Executives at Qualcomm (QCOM) announced on Tuesday that the firm will collaborate with Microsoft (MSFT) on next generation chips for lightweight AR glasses. This is a big deal.
Investors should consider buying Qualcomm shares.
This is not the first time Qualcomm and Microsoft have worked together. The Snapdragon 850 chips powers Microsoft’s HoloLens headsets. The goggle-like headset began life in 2010 as an expensive toy, a $3,000 add-on for the Xbox game console. The headset evolved to mixed reality industrial, and even military applications.
Microsoft announced in March 2021 that it was awarded a $21 billion contract to supply military-grade units to the United States Army.
The attraction of AR technology is hands-free operation.

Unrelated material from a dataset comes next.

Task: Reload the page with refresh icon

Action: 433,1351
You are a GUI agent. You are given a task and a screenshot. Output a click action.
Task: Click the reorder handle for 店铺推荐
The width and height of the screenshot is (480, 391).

The ability to immediately see information in real-time makes a lot of sense for maintenance workers repairing power lines, or military recognizance officers out in the field. A really lightweight device might have even wider appeal.
That is clearly the market Qualcomm is focusing on.
At the Consumer Electronics Show in Las Vegas on Tuesday, Qualcomm ceo Cristiano Amon revealed Snapdragon Spaces XR, a development platform that will integrate into Microsoft Mesh software for lightweight AR glasses. The last part is important. These devices are glasses, not goggles or a headset.
Moving into AR glasses would put Qualcomm and Microsoft in direct competition with Apple (AAPL). Tim Cook, chief executive officer told analysts in 2016 that AR could be huge and he promised then the Cupertino, Calif.-based company would invest accordingly. Since then Apple has filed numerous patents, bought start-ups, hired new product managers, and launched ARKit, its AR software developer kit. Apple’s AR glasses are clearly in the product pipeline.
The Cupertino, Calif.-based juggernaut sets trends.
The company launched AirPods in 2016 to widespread derision. The wireless white earbuds were expensive, had poor sound quality, and looked like a pair of golf tees dangling from the wearer’s ears. Airpods had all of the earmarks of a colossal failure. Then cool kids started wearing them. Apple might have sold 90 million pair during the final two months of 2021, according to Min-Chi Kuo, an analyst at TFI Asset Management.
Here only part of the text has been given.